*DOMANDE*
A. Secondo il brano sugli sbarchi e sui braccianti, quanti stranieri sono sbarcati sulle coste brindisine il 27 marzo?
B. Indica se queste affermazioni concordano con il brano sugli sbarchi e sui braccianti. Per ciascuna rispondi sì o no e cita le parole del brano che lo stabiliscono.
(i) Secondo il Viminale, a marzo gli sbarchi sono stati più di 300.
(ii) L'hotspot di Pozzallo ospita ora 40 persone.
(iii) Dal 12 marzo le presenze nei centri di permanenza per rimpatri sono aumentate.

*BRANO DA ESAMINARE*
__________________________________________________
Del resto la fotografia dei migranti in arrivo in Italia è ferma al 27 marzo: allora 44 stranieri sono sbarcati sulle coste brindisine. Secondo il Viminale, a marzo gli sbarchi sono stati 241. Erano 262 nel marzo di un anno fa e 1049 dodici mesi prima. Altri tempi, quando anche gli hotspot soffrivano. Ora solo quello di Pozzallo ha 40 persone. Zero fra Lampedusa, Messina e Taranto. In calo pure le presenze nei centri di permanenza per rimpatri: 344 secondo il Garante nazionale (in discesa dal 12 marzo, quando erano 425) e fermi i rimpatri. L'allerta si concentra quindi soprattutto sui braccianti nei 'ghetti'. Circa 2500 quelli sparsi negli otto insediamenti abusivi della provincia di Foggia tra cui la baraccopoli di Borgo Mezzanone. Un migliaio in Calabria, fra tendopoli e campi nella Piana che raccolgono arance e clementine. "Ora che c'è il problema delle forniture di cibo nei supermercati con il coronavirus, si 'scopre' che questi lavoratori servono – denuncia Francesco Piobbichi del progetto braccianti di Mediterranean Hope a Rosarno –. Ma a maggior ragione devono avere risposte rapidamente e condizioni dignitose di vita, da parte delle istituzioni". Alias sicurezza, regolarizzazione e ghetti da smontare, ripetono le ong della zona.
__________________________________________________
*MATERIALE FORNITO*
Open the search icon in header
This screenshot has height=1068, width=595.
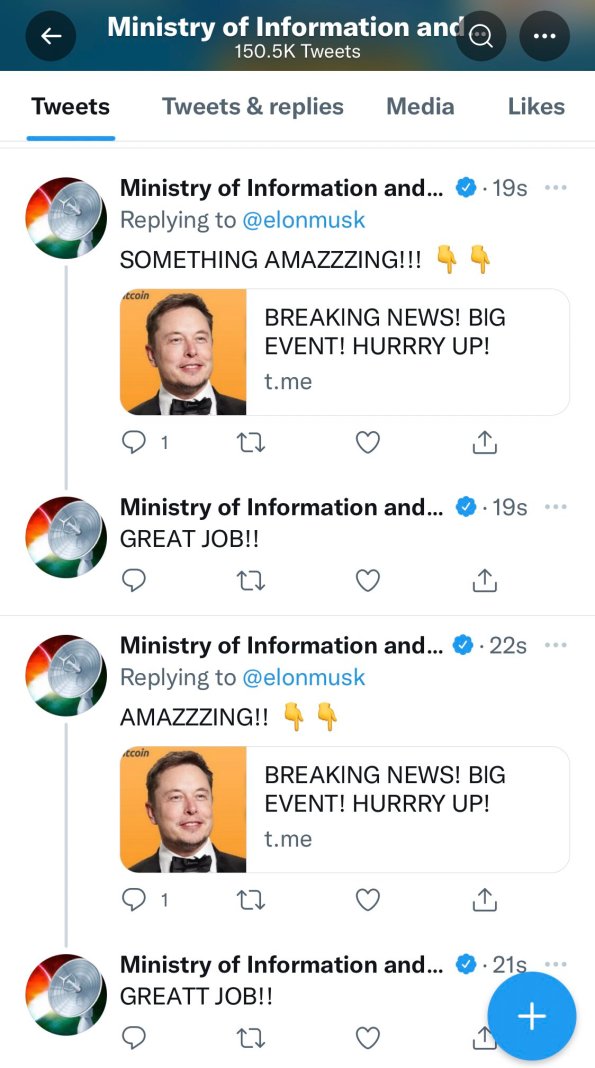click(x=481, y=36)
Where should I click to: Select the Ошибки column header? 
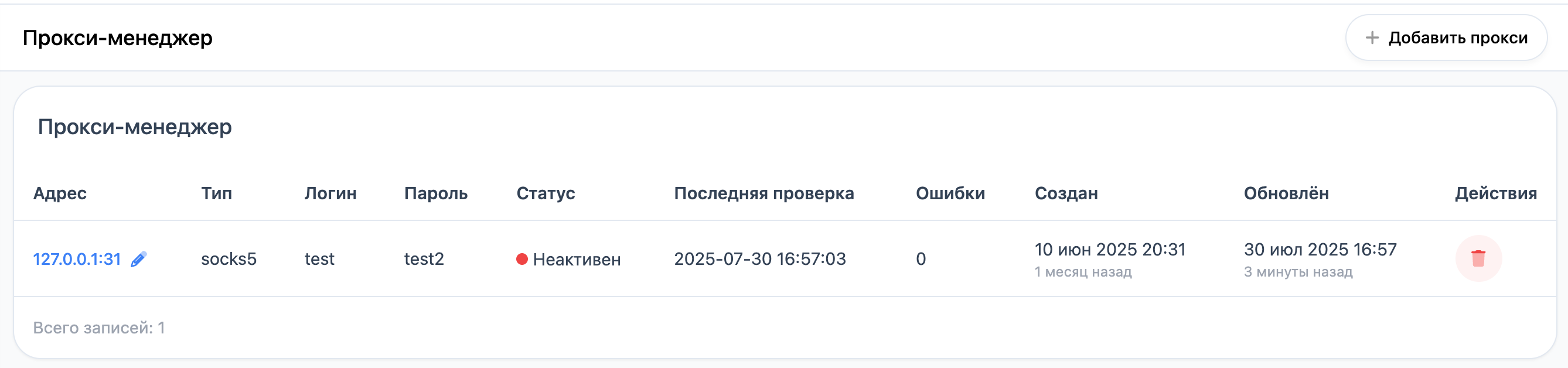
__________________________________________________
*SOLUZIONI*
A. 44 stranieri.

B.
(i) No: "Secondo il Viminale, a marzo gli sbarchi sono stati 241."
(ii) Sì: "Ora solo quello di Pozzallo ha 40 persone."
(iii) No: "344 secondo il Garante nazionale (in discesa dal 12 marzo, quando erano 425)"